The strain on data centers to deliver generative AI answers is mounting, and Lenovo is reverting to a server-client approach to offload some of that computing stress.
Lenovo is partnering with Nvidia to break up applications developed using its AI Enterprise software between its L40S server GPU and RTX 6000 Ada workstation GPUs.
The PC maker’s ThinkStation PX, which will host the RTX 6000 Ada GPU, will “bring expanded AI capability and data center performance to the desktop,” Lenovo wrote in a statement.
The PX workstation is paired with the Lenovo ThinkSystem SR675 V3 server, which will host Nvidia’s L40S GPU.
The Lenovo-Nvidia partnership was announced at the Austin server maker’s Tech World show.
The re-packaged server-client approach for AI is re-dubbed as “hybrid AI” by the companies.
The server-client products target companies looking to deploy their customized AI models in on-premise hardware.
In the process, the electricity costs of AI are also being offloaded from data centers to client workstations. The PX workstation can host up to four RTX 6000 Ada GPUs, with each graphics card drawing up to 300 watts of power.
According to Nvidia’s documentation, the graphics card is made using TSMC’s 4N process and is about two times faster than its predecessor when running on the same power envelope. The graphics card is based on PCIe 4.0 interconnect technology.
Most AI applications are hosted in a cloud, but companies in finance and health care sectors are looking to repatriate systems for cost and security reasons. Companies are renting data center hardware at colocation providers such as Equinix.

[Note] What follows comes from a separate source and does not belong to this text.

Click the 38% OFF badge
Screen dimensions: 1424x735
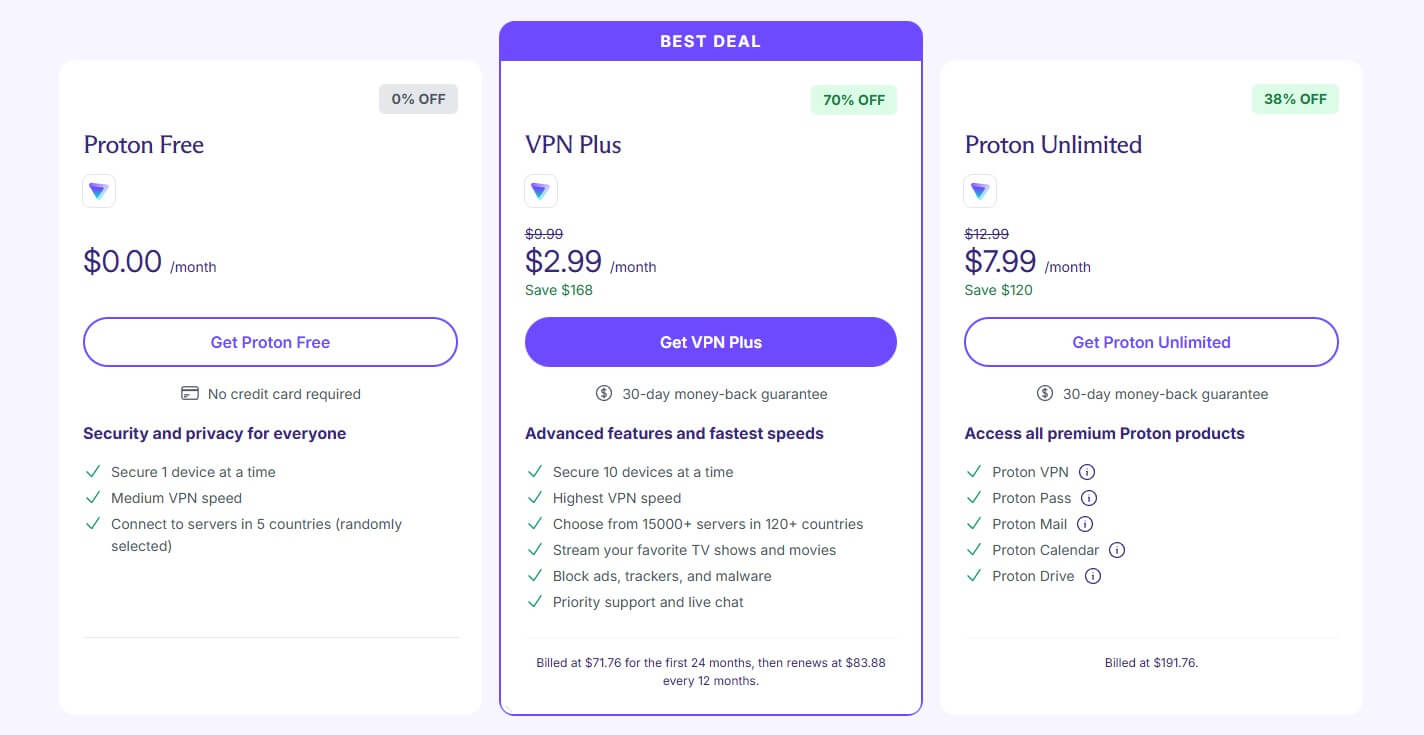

GPU shortages also make AI computing capacity unavailable through major cloud providers. Nvidia’s H100 is in short supply, and the company is now redirecting customers to L40S GPUs to run AI applications.
Lenovo’s ThinkSystem servers have L40S GPUs and are beefed up with the BlueField-3 data processing unit.
Chipmakers are also looking to build more AI capacity on client devices to offload the processing stress on cloud providers and intermediary servers. Intel recently talked about AI PCs and bringing more inferencing capabilities to its Meteor Lake chips, which will power next-generation desktops and laptops.
The server-client approach relies on adjustments down the AI food chain to empower servers and clients to generate results. One technique, called retrieval-augmented generation, creates microservices at lower levels of the inferencing pipeline so chatbots or applications can use on-premise hardware to get quicker results.
For example, according to technical documentation of retrieval-augmented generation on the company’s website, Nvidia uses the technique internally for a chatbot designed to assist employees in answering public-relation answers.
“The sample dataset includes the last two years of Nvidia press releases and corporate blog posts. Our development and deployment of that chatbot is the guide to this reference generative AI workflow,” according to the Nvidia documentation.
Lenovo is also partnering with Nvidia to create servers based on its MGX designs for metaverse applications.